__Exercise directions__.
The lines below that include "track" are to be found and copied.
• • • • • • •
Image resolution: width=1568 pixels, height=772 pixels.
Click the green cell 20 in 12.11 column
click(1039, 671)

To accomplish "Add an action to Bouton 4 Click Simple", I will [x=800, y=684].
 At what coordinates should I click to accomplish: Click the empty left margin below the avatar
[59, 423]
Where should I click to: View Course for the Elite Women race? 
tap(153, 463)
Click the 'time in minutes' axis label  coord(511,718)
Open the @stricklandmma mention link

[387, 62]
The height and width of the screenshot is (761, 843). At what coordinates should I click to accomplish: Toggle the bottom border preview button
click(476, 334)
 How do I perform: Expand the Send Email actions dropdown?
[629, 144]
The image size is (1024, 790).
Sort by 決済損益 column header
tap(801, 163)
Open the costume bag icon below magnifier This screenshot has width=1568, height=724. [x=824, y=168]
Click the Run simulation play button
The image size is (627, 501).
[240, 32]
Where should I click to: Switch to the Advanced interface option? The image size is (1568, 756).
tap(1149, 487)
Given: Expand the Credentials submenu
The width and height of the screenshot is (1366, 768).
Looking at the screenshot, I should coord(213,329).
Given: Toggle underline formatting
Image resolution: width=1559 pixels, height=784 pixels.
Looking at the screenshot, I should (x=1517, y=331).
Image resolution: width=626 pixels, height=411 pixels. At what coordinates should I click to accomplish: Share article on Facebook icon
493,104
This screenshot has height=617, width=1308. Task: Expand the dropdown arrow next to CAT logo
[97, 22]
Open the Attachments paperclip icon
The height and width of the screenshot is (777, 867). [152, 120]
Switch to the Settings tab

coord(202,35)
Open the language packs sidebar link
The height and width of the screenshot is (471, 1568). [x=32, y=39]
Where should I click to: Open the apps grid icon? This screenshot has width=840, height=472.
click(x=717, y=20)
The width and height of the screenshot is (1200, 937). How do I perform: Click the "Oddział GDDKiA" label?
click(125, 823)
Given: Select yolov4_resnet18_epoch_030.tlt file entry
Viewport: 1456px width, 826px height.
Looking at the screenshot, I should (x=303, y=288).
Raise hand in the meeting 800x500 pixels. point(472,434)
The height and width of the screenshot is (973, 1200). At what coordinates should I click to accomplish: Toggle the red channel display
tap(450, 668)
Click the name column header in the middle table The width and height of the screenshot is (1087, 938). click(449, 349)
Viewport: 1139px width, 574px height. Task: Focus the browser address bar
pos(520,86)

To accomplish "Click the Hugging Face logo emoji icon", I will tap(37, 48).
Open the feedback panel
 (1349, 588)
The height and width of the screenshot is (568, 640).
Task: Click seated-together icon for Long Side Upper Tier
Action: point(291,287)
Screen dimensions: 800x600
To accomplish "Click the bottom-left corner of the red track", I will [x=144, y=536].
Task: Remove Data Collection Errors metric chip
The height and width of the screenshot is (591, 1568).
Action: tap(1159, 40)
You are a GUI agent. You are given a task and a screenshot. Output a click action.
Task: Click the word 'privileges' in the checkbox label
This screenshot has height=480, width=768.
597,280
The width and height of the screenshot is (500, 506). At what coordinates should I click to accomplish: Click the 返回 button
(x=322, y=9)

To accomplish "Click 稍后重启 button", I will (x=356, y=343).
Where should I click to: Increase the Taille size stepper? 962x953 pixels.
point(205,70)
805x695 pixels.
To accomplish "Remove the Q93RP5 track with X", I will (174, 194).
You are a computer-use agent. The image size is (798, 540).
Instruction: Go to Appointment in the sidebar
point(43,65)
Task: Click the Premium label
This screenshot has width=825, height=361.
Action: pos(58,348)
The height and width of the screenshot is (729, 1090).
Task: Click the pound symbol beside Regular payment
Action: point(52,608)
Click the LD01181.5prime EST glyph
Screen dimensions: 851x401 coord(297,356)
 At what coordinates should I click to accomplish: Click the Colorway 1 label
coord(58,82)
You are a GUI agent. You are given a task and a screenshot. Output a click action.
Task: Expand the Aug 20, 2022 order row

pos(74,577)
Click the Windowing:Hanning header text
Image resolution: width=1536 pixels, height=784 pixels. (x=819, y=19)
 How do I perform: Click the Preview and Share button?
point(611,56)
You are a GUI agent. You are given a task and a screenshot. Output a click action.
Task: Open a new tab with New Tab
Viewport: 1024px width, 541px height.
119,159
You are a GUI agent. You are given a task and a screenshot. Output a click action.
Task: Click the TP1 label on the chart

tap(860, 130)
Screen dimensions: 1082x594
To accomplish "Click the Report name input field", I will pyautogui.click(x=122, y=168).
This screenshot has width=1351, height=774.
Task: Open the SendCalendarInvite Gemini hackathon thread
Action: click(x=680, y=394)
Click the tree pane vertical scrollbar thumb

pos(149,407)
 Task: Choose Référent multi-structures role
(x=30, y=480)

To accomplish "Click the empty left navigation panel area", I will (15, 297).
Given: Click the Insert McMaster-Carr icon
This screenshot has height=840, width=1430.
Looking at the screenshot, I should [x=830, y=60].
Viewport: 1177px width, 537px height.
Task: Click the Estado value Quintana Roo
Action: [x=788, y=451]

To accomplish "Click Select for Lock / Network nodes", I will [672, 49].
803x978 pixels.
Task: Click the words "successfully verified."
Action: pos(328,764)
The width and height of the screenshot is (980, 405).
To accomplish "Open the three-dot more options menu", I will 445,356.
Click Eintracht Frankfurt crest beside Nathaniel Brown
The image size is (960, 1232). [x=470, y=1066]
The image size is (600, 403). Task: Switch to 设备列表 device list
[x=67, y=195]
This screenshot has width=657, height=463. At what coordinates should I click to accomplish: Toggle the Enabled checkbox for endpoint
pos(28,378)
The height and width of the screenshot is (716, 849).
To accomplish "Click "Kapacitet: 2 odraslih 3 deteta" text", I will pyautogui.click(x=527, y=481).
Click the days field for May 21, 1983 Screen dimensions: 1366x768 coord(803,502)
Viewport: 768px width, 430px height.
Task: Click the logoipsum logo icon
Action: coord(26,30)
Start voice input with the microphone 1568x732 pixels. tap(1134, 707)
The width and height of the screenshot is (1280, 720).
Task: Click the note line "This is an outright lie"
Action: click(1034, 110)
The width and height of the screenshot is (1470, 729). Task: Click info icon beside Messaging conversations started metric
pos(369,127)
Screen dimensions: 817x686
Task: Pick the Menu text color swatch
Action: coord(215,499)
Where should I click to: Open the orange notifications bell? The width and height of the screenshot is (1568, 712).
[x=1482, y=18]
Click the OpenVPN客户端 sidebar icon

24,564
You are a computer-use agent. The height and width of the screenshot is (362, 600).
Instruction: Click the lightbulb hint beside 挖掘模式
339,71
• • • • • • •
__Solution__.
To accomplish "Click the bottom-left corner of the red track", I will [x=144, y=536].
To accomplish "Remove the Q93RP5 track with X", I will (174, 194).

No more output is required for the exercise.